Theodore Sturgeon met en avant les différences de vies et de moeurs. Ceux qui n'appartient pas à la normalité sont des exclus. Un bon, récit, pas extraordinaire, mais j'ai bien aimé dans son ensemble. C'est d'ailleurs cette nouvelle qui a inspiré la couverture, une illustration signée
Wojtek Siudmak.
→ « La musique » (The music – 1953 parut par E Pluribus Unicorn)
Très très courte nouvelle qui ne fait que deux pages sur le thème de la schizophrénie. Il s'agit d'un des deux textes que je n'ai pas aimé.
→ « Parcelle brillante » (Bright Segment – 1955 parut dans Caviar) (également connu sous le nom de « Je répare tout ») (Édité sous : « Territoires de l'inquiétude », « La grande anthologie du Fantastique – 3 », « Romans et nouvelles », «
Un peu de ton sang, suivi de Je répare tout ».

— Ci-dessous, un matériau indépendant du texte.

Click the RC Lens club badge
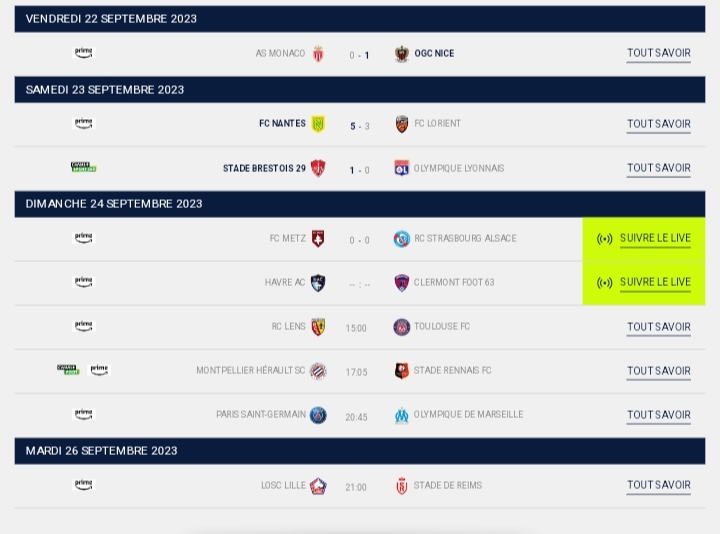This screenshot has height=534, width=720. (318, 327)
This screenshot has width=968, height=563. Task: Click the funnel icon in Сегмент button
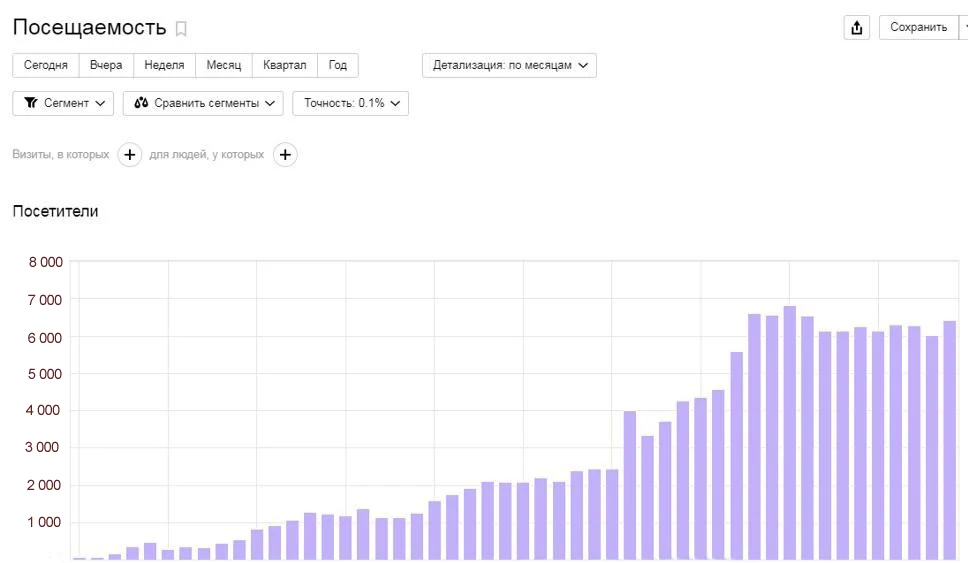31,103
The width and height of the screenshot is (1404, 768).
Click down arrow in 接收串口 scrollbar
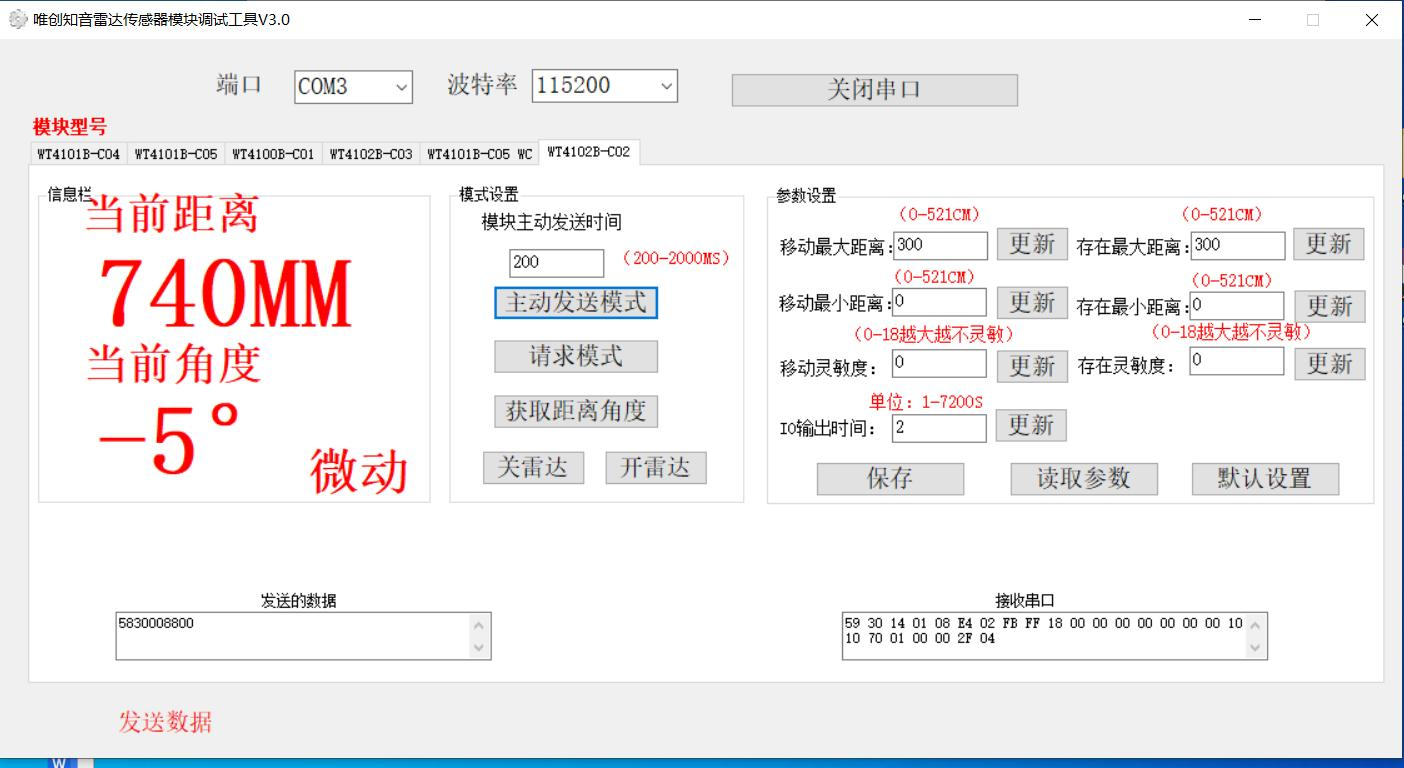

Il s'agit l'un des textes les plus forts de l'auteur. Il met en scène un homme mal dans sa peau qui n'a qu'une seule obsession, celle d'être utile. Il a pour don de tout réparer (tout arranger, dans cette version).
J'ai savouré de nouveau cette tragique histoire.
Theodore Sturgeon soigne son écriture et choisit des mots forts. Les amateurs d'hémoglobine aimeront quelque peu ces phrases sur l'anatomie humaine. Cela dit, j'ai préféré la nouvelle traduction (celle parue sous : « Je répare tout »).
→ « L'Autre Célia » (The other Celia – mars 1957, parut dans Galaxy)
Alors là, c'est un mes coups de coeur. Un simple d'esprit est très curieux. Il aime observer. Il décide un jour de rentrer dans la vie de sa voisine du dessous. S'ensuit alors une rencontre, non pas au sens physique, mais intime. Peu à peu il va s'immiscer dans sa vie pour découvrir son secret.
→ « Un crime pour Llewellyn » (A crime for Llewellyn – 1958).
Une nouvelle qui est intéressante sur le fond, mais que j'ai trouvé ennuyeuse. Il faut savoir que
Theodore Sturgeon était lui-même un homme torturé et qu'il a été marié/divorcé par 5 fois. Une blessure sentimentale qui est certainement due à son enfance. Il s'agit donc d'un récit thérapeutique.
L'histoire nous narre un homme malheureux en mariage. Il envie la vie de célibataire de ses collègues, qui, racontent leurs conquêtes amoureuses.
→ « La fille qui savait » (The girl who know what they meant – 1971).
Très beau texte plein de noirceur, quelque peu pessimiste qui ne m'a pas laissé insensible.
Un homme tombe sous le charme d'une jolie demoiselle. Celle-ci a pour don de déceler les pensées de gens.
→ « Sculpture lente » (Slow sculpture – 1970 parut dans Galaxy) (Édité dans le magazine « Galaxie 2ème série n°82 », « Nouvelles des siècles futurs » et « Romans et nouvelles »)
Certainement pour couronner sa carrière talentueuse, cette nouvelle fut récompensé par les prestigieux prix Nebula et Hugo. Pourtant, j'ai trouvé cette histoire sympathique, mais sans plus. Il s'agit donc, comme bien souvent, d'une rencontre entre un homme et une femme. Une relation particulière s'installe entre le professeur et sa patiente atteinte d'un cancer.
*
Merci à
Marianne Leconte pour cette magnifique anthologie, ainsi qu'aux différents traducteurs. J'aime la plume sensible de
Theodore Sturgeon, cet humaniste qui place la différence comme acteur majeur de ses récits.
Cette première traversé dans cette collection, me donne l'envie d'en lire d'autres notamment celles de
Philip Kindred Dick – que je trouve bien meilleur sur les récits courts, que ses classiques romans –,
Richard Matheson,
Alfred Bester et bien sûr
Clifford Donald Simak.
À noter que le présent ouvrage est parachevé par la bibliographie intégrale de
Theodore Sturgeon ou pas moins de 197 textes y sont mentionnés.
Désolé d'avoir écrit un billet aussi long, en espérant trois choses : en premier lieu d'avoir rendu – dans ma plus simple modestie – au talent de
Theodore Sturgeon, de vous avoir donné l'envie de (re)découvrir cet excellent auteur et que vous ayez pris le temps de me lire en entier.